Sócrates: Vês o tipo de risco a que vais expor a tua alma? Se te fosse preciso confiar o corpo a alguma atividade que implicasse riscos, quer fosse boa, quer fosse má, ponderarias durante muito tempo se o confiavas ou não e chamarias os teus amigos e familiares para te aconselhares, refletindo durante dias a fio. Tratando-se, contudo, de algo muito mais importante que o corpo, a tua alma, na qual se sediam todas as tuas ações, boas ou más, consoante ela for boa ou má, a este propósito, não consultas nem o teu pai, nem o teu irmão, nem nenhum de nós que somos teus companheiros, para saberes se hás de confiar ou não a tua alma a este estrangeiro recém-chegado. (…) Pois é, Hipócrates, não achas que o sofista é uma espécie de comerciante ou retalhista de produtos, com os quais a alma se alimenta? A mim é o que me parece.

Hipócrates: E a alma alimenta-se de quê, Sócrates?

Sócrates: De ciência, creio eu. Ora, não é bom, meu amigo, que o sofista, elogiando os artigos que vende, nos seduza como o fazem o comerciante e o retalhista com os alimentos para o corpo. (…) Porque o perigo é muito maior na compra da ciência do que na compra de alimentos. Com efeito, ao comprares alimentos ou bebidas ao retalhista ou ao comerciante, podes transportá-los noutros recipientes, e, antes de beberes ou comeres, podes levá-los para te aconselhares, informando-te junto de quem souber, sobre se os deves comer e beber, ou não, e quando, e em que quantidade. Assim, o perigo na compra não é grande. Pelo contrário, a ciência não se pode meter noutro recipiente. É preciso pagá-la e metê-la na alma, e, uma vez assimilada, ir para casa, ou para sofrer dissabores ou para usufruir vantagens.

Como vemos, as pessoas prudentes sempre tomaram cuidado com as coisas que aprendiam, porque sabiam que inevitavelmente elas lhes dariam dissabores ou vantagens.

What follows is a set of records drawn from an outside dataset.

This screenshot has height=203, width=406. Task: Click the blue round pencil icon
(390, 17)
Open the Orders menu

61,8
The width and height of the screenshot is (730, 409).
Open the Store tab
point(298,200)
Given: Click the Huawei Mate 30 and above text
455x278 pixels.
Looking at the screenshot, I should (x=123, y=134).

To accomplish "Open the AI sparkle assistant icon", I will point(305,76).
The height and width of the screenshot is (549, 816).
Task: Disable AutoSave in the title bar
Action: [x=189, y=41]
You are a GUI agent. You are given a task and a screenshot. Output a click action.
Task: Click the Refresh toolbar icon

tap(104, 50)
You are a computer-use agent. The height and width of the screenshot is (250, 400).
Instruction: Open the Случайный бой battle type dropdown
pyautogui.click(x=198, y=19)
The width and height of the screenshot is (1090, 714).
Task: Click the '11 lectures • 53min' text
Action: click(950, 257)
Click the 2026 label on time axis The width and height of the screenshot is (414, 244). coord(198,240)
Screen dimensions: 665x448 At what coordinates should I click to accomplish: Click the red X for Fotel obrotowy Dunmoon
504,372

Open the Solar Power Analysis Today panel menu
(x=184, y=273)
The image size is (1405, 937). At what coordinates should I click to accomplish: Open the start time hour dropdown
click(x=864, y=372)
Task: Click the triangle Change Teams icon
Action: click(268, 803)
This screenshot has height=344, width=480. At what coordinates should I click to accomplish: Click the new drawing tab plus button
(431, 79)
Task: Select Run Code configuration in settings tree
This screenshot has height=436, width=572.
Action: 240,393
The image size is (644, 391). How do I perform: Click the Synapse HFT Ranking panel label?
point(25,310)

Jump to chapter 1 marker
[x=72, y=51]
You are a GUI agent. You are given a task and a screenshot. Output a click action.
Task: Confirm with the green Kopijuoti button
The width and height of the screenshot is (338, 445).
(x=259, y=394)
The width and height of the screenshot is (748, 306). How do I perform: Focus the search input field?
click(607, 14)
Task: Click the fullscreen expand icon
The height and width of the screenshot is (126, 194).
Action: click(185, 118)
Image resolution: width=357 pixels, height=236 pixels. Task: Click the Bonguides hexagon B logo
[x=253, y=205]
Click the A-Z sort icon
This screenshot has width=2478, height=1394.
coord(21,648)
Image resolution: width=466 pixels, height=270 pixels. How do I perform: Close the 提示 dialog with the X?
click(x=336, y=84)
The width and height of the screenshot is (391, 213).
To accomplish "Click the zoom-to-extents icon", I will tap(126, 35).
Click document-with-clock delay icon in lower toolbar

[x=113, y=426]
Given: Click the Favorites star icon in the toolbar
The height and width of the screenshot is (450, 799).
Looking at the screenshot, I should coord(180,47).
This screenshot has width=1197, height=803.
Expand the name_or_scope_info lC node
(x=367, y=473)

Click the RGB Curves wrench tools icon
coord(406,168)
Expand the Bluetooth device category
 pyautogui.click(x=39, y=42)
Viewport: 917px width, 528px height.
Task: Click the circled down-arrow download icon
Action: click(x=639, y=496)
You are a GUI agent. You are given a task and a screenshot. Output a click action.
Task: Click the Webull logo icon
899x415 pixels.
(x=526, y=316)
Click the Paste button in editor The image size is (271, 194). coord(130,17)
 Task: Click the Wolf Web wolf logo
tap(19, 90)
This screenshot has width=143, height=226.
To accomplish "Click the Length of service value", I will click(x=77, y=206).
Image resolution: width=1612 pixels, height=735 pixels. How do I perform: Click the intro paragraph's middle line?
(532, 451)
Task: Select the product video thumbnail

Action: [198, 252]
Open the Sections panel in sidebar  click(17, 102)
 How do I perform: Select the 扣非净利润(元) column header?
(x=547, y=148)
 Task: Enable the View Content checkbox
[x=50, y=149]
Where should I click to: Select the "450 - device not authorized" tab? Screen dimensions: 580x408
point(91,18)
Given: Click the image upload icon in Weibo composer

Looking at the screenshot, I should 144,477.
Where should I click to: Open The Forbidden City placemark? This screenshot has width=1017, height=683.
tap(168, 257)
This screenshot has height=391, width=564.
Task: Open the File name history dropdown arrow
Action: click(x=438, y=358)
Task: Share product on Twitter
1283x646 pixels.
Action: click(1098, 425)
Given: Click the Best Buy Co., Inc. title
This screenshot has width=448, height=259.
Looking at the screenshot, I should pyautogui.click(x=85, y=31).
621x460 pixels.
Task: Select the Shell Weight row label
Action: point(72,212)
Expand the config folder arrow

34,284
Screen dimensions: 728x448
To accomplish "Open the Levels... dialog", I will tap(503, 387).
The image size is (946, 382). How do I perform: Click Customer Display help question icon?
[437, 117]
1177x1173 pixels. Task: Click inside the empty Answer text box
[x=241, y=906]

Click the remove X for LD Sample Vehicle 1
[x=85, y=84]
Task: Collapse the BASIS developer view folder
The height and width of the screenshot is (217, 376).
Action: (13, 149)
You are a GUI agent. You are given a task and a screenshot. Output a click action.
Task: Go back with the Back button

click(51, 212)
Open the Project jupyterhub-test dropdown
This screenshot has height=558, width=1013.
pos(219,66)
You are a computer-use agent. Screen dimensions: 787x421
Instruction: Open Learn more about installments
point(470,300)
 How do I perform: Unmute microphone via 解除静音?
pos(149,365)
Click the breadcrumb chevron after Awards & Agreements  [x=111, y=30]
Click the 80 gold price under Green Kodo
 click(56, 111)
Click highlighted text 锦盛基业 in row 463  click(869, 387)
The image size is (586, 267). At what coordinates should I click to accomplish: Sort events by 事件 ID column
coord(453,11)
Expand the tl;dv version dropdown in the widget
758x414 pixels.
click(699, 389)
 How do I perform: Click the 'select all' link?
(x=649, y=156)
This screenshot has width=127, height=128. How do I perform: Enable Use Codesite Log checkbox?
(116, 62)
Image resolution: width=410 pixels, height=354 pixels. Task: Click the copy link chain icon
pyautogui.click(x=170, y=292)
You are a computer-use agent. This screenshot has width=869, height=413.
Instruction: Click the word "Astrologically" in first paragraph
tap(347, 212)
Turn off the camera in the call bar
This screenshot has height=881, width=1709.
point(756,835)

O que mais se encontra atualmente são pessoas defendendo, sob a aparência de Catolicismo, idéias absolutamente inaceitáveis: liberalismo filosófico e suas consequências políticas, morais, econômicas; o tradicionalismo perenialista e gnóstico, uma visão iniciática do Catolicismo e dos sacramentos; aparicionismos e misticismos sem qualquer fundamento na Sagrada Escritura, na Tradição, no Magistério, baseada totalmente no entusiasmo sentimental; a defesa da moral da Igreja em coisas certas, mas de um modo completamente sentimental e encharcado de sentimentalismo entusiasta, mas sem qualquer convicção doutrinária, num rigorismo sem fundamento, de modo pesado, rude, áspero (o que quase sempre acaba em desastres…).

Para muitos esclarecimentos sobre os enganos atuais aos quais as inteligências dos católicos estão expostas, recomento seriamente que leiam o sermão que o Padre Daniel Pinheiro, também do Instituto do Bom Pastor, fez sobre a direita e a esquerda, e que pode ser encontrado aqui.

Na prática, um modo eficaz de estudar é o de escolher um único assunto, para o qual temos mais aptidão, e que nos é mais necessário saber, não escolhendo algo por curiosidade, mas sim pelos frutos que devemos dar e nossas obrigações. A partir desse assunto, ir “puxando o fio”, por assim dizer, e ir aprendendo sempre coisas novas, com lógica e ordem. A unidade de assunto tende a garantir a unidade de pensamento e a ligação lógica entre as coisas, em nossa inteligência. Conheço, por exemplo, pessoas que se interessam muito por questões de família. A partir daí, podem ir estudando sempre mais a doutrina católica de modo organizado: o que é o matrimônio, o que são os sacramentos, o que e a graça, sua necessidade em geral e no matrimônio, as obrigações do matrimônio, suas consequências para o bem comum da sociedade, o que é uma sociedade, o que é um bem comum, etc, etc… Manter a unidade nos estudos é uma boa forma de mantermos as coisas unidas entre si na nossa inteligência, e de não fazer dela um amontoado de entulho. Mas, como falamos, venham nos pedir conselho, a nós padres, de como proceder, de como estudar, do quê estudar e quem é um mestre confiável ou do qual devemos fugir sem hesitar. Do contrário, as coisas acabarão mal, cedo ou tarde…

Tenhamos amor pelo estudo. Pelo estudo sério e ordenado, sem nos contentarmos com superficialidade e curiosidades, e todo nosso interior terá luz.

Em nome do Pai e do Filho + e do Espírito Santo. Amém.